Prompt:
Transcribe the entries below exactly.

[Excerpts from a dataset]
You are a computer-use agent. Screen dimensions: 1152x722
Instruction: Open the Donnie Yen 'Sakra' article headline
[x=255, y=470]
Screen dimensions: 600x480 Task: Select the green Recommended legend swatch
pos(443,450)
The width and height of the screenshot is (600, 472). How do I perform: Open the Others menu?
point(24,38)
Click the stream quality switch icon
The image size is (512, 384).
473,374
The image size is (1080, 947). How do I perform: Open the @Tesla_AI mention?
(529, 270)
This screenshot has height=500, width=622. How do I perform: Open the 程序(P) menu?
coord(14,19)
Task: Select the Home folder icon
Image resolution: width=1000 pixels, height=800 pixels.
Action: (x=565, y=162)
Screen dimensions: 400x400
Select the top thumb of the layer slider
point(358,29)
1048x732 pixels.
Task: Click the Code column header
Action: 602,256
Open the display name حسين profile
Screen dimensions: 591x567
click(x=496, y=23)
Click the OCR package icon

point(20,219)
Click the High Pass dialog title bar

Response area:
You are a computer-use agent. Screen dimensions: 1152x722
Instruction: Open the Donnie Yen 'Sakra' article headline
[x=255, y=470]
Screen dimensions: 600x480 Task: Select the green Recommended legend swatch
pos(443,450)
The width and height of the screenshot is (600, 472). How do I perform: Open the Others menu?
point(24,38)
Click the stream quality switch icon
The image size is (512, 384).
473,374
The image size is (1080, 947). How do I perform: Open the @Tesla_AI mention?
(529, 270)
This screenshot has height=500, width=622. How do I perform: Open the 程序(P) menu?
coord(14,19)
Task: Select the Home folder icon
Image resolution: width=1000 pixels, height=800 pixels.
Action: (x=565, y=162)
Screen dimensions: 400x400
Select the top thumb of the layer slider
point(358,29)
1048x732 pixels.
Task: Click the Code column header
Action: 602,256
Open the display name حسين profile
Screen dimensions: 591x567
click(x=496, y=23)
Click the OCR package icon

point(20,219)
Click the High Pass dialog title bar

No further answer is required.